Mike replies: I was very interested in Aperture when it came out, but I had been through the Apple-as-Lucy-holding-the-football thing before with their software, and I resisted switching to it because I was afraid it would end up discontinued. And sure enough. Apple is not good about protecting its users who adopt its software. Once burned, twice shy.
We should, indeed, discuss this subject in a different post, one dedicated to the topic. It's a hazard of blogging that important topics often come up piecemeal, and good, informative comments about a certain subject are made but then get lost in the shuffle. It has happened twice in the past few days—the subject of slide/neg rephotography with pixel-shift cameras came up under the A7RIII post, and the subject of LR-replacement editing software came up under this one.
I will start specific threads about both these topics next week, so we can discuss each of them more thoroughly.

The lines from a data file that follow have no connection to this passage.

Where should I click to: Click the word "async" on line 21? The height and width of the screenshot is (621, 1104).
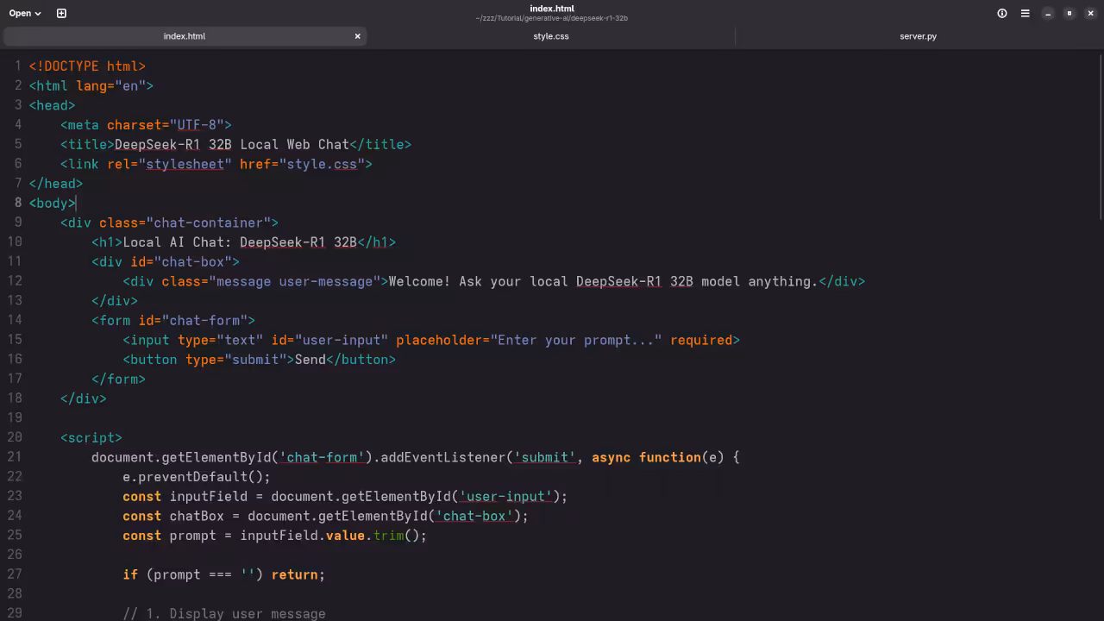[x=612, y=457]
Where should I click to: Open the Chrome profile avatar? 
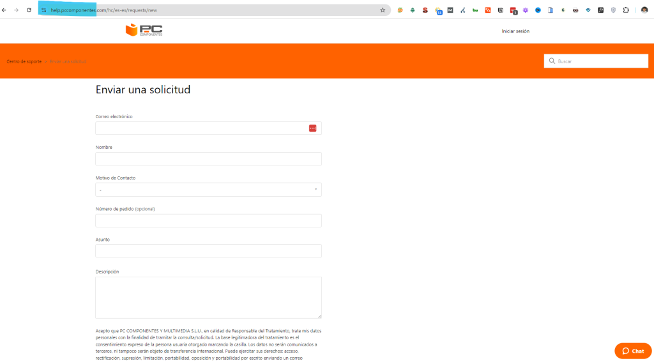tap(644, 10)
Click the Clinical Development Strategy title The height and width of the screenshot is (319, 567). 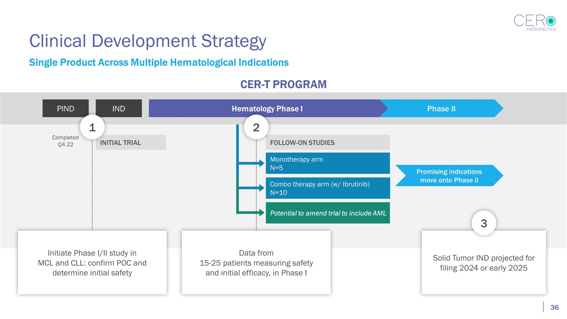coord(148,41)
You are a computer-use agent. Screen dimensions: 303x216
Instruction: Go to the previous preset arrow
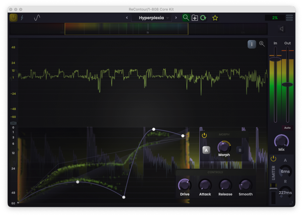click(127, 18)
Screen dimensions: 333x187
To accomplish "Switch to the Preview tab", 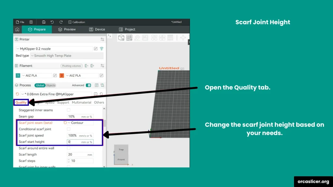I will [x=67, y=30].
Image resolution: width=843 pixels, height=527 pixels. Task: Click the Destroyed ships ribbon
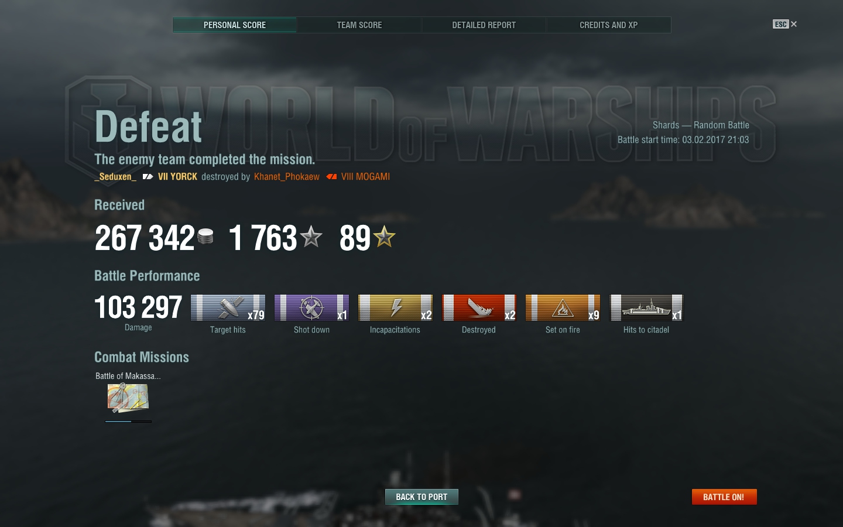[x=479, y=307]
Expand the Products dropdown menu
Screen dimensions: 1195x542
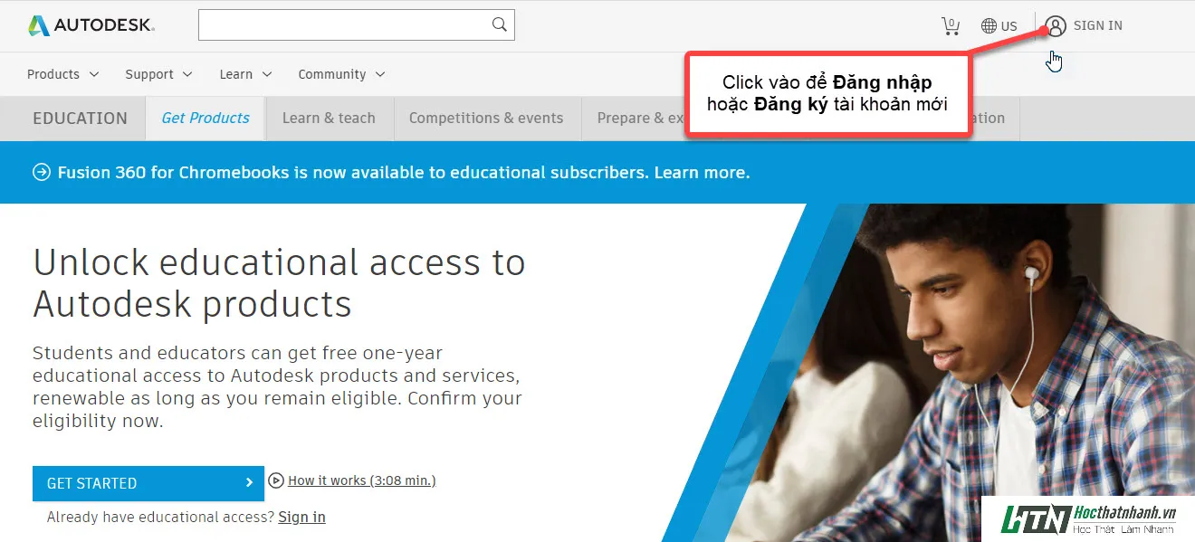click(62, 74)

Phil: "About that xkcd #1909: go to the source and see the alt-text! Right now! Go here and hover your mouse over the cartoon. I'm not just saying this because I'm a librarian. Really, I'm not. ;-) "
GKFroehlich: "Did not know the person in the photo at the top of the post, but the hint 'born in 1885,' and the fact that he's sitting on horseback, made me sure it was Dave Brubeck's father. He was a cattle rancher in northern California, and was also born in 1885 (or 1884, according to some sources). Now I shall go listen to a few Marley tunes, and a few Brubeck tunes...."
Mike replies: Good guess.
Dave Brubeck got a somewhat suspect reputation back in the day because he was a) not black in a field in which many of the very top people were, b) too popular in a field in which many of the top people weren't, and c) suspiciously often the favorite jazz musician of preppies and white Ivy League types back in that quaint time when racism still existed in the USA (satire alert). But he's seriously great and I absolutely love him.
If you still have a way of playing CDs, or a way of ripping them to your hard drive, he perfect introduction to Brubeck and one of the outstanding music bargains on all of Amazon is this 5-CD set for only $17.90. It includes two of Brubeck's best records (the evergreen bestseller Time Out and the even better Time Further Out) and the other three are excellent. Did I mention it's only $17.90 for five outstanding CDs? The sound quality is superb to boot.
Steve Higgins: "Re 'Acceptable will be pictures taken with any Leica-branded lenses,' does that include the one on the front of my Lumix LF1, presumably the same as the one on the Leica C (type 112)?"
Mike replies: Yes, because it's branded Leica, that is, it says "Leica" on the front.
If I get to heaven and my dogs can't come, I don't want to go.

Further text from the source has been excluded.